The project opens as a swan dive into your consciousness, simultaneously exposing the elation of release in the first half of the phrase and the furrowed brow of reality in the second. A chorus of elegantly seductive horn lines soar skyward until finally reaching fever pitch where “like fabulous yellow roman candles exploding like spiders across the stars…” they drift gently down, jettisoned from the pressure. Second track ‘Placeholder/Cherish’ opens similarly as a burst of expression, the horns utilising the lower range amongst a circulating piano theme of strident harmony that deepens in complexity as it progresses into the upper range within the second half. It leaves ample space for the bass, which though seemingly understated in the mix, is so tonally mature and punctuates the drums so accurately that it in fact epitomises the instrument’s function.


This exceptional bass work is rewarded with its own moment in the sun on third track ‘It Would Mean A Lot’ as drops of piano accentuate a solo that clambers towards heaven on a curious improvised melody within the height of the instrument’s range. Delicate electronic elements of oceanic synth, mallet toms and brush snare nurture fertile soil for the resigned duet of horns to grow. As the work crescendos, the electronic element is slightly overindulged for my taste, leading to a grandioseness that fortunately is quelled and never reaches an unbearable bombast. Fourth and final track ‘Hard To See’ opens with gentle electric piano descent and synth atmospheres, as harmonious horns seep in. As the piece continues to unfold, the electric piano warps into an affected synth. Melodically I am reminded here of the expansive moments of Tears for Fears, until within the space of barely a bar, everything accelerates and breaks gracefully into acoustic piano, returning us to the central contemporary jazz notion that exists beneath these subtle electronic explorations.

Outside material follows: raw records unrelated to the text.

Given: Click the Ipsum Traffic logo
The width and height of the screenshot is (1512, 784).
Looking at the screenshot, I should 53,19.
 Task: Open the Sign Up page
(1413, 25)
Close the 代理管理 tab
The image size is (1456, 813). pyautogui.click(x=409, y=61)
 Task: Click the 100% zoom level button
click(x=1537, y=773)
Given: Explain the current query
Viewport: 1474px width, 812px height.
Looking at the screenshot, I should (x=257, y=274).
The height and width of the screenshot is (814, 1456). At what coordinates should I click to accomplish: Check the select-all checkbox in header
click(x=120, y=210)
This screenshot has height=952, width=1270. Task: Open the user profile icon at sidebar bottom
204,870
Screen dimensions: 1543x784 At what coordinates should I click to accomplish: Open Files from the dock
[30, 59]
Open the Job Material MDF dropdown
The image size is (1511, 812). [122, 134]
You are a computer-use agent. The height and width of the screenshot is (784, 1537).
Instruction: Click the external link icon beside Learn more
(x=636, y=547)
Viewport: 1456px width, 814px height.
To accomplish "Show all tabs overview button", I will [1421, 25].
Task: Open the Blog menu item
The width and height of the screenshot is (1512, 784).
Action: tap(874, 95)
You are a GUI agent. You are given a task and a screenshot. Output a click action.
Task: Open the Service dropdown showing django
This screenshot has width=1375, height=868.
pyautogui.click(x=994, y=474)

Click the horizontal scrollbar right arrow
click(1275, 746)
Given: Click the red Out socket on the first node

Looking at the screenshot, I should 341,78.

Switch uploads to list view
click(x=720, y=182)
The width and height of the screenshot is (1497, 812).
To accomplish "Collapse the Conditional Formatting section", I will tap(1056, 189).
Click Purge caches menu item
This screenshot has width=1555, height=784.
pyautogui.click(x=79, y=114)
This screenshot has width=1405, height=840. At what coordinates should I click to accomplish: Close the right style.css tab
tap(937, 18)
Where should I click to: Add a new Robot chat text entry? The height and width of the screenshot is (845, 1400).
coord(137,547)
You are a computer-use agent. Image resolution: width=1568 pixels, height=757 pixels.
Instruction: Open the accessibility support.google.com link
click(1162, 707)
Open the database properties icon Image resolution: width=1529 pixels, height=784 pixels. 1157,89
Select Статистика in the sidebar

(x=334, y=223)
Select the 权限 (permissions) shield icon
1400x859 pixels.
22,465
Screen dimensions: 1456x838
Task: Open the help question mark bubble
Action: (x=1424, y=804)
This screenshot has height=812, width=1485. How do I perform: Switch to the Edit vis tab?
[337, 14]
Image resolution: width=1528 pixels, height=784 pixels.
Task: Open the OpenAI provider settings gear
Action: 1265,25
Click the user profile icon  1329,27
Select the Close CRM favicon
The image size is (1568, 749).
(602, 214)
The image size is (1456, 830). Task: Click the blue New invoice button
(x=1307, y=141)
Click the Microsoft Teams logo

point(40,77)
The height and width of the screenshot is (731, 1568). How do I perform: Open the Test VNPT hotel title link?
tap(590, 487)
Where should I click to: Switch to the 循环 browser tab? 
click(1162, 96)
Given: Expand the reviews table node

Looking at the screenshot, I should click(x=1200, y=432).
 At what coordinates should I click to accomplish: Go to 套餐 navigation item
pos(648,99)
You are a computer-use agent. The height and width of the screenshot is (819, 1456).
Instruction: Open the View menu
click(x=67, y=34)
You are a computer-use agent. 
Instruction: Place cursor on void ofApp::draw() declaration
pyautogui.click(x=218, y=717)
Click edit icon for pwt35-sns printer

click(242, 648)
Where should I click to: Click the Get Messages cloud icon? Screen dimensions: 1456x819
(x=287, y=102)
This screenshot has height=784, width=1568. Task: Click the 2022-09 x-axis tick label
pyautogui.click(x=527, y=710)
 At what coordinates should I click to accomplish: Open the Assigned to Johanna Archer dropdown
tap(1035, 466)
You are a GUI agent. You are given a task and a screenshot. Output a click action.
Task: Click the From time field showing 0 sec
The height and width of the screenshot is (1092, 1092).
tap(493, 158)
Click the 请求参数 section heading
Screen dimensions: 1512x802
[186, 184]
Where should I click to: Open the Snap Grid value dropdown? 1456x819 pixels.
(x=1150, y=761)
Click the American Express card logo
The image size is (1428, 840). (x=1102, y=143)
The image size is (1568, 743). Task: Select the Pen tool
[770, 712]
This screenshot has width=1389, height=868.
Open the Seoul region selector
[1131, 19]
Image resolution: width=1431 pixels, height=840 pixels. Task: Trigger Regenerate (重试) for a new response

So notable is the expert utilisation of dynamics across this 8-minute work, the whole unanimously tailoring the ebb and flow, whilst paving the way for the magnanimous sax solo from Mitro, who in the wake of touches of plush conversational lines and harmony from fellow saxophonist Leland Whitty, performs a solo blissfully devoid of shrieks of passion, instead imparting long warm seductive lines. The juxtaposing brass and rhythm section cannot be called polyrhythmic as such, more that the maintained legato of the horns sails over the loosely punctuating rhythm section, rather than weaving.


As we delve ever deeper into the fundamental questions around art in an effort to distract from the chaos surrounding us, for me a fundamental question has always remained ‘What is jazz?’ The existence of 'alternative' jazz has been in effect since the days of Esbjörn Svensson Trio in the early '90s, and whilst I have long concluded that without swing present in some form, work ought not to align itself with or award itself the prestigious title of jazz, I too comprehend that evolution is an element of this music that cannot be denied. The truest kinship to jazz one will find with Blue Season asides from great musical dexterity, is their mythic achievement of 'feel' and it is with true gratitude that I applaud 'Live Session 918' and its upholding and progressing of this strange alternative jazz, in these strange, alternative times.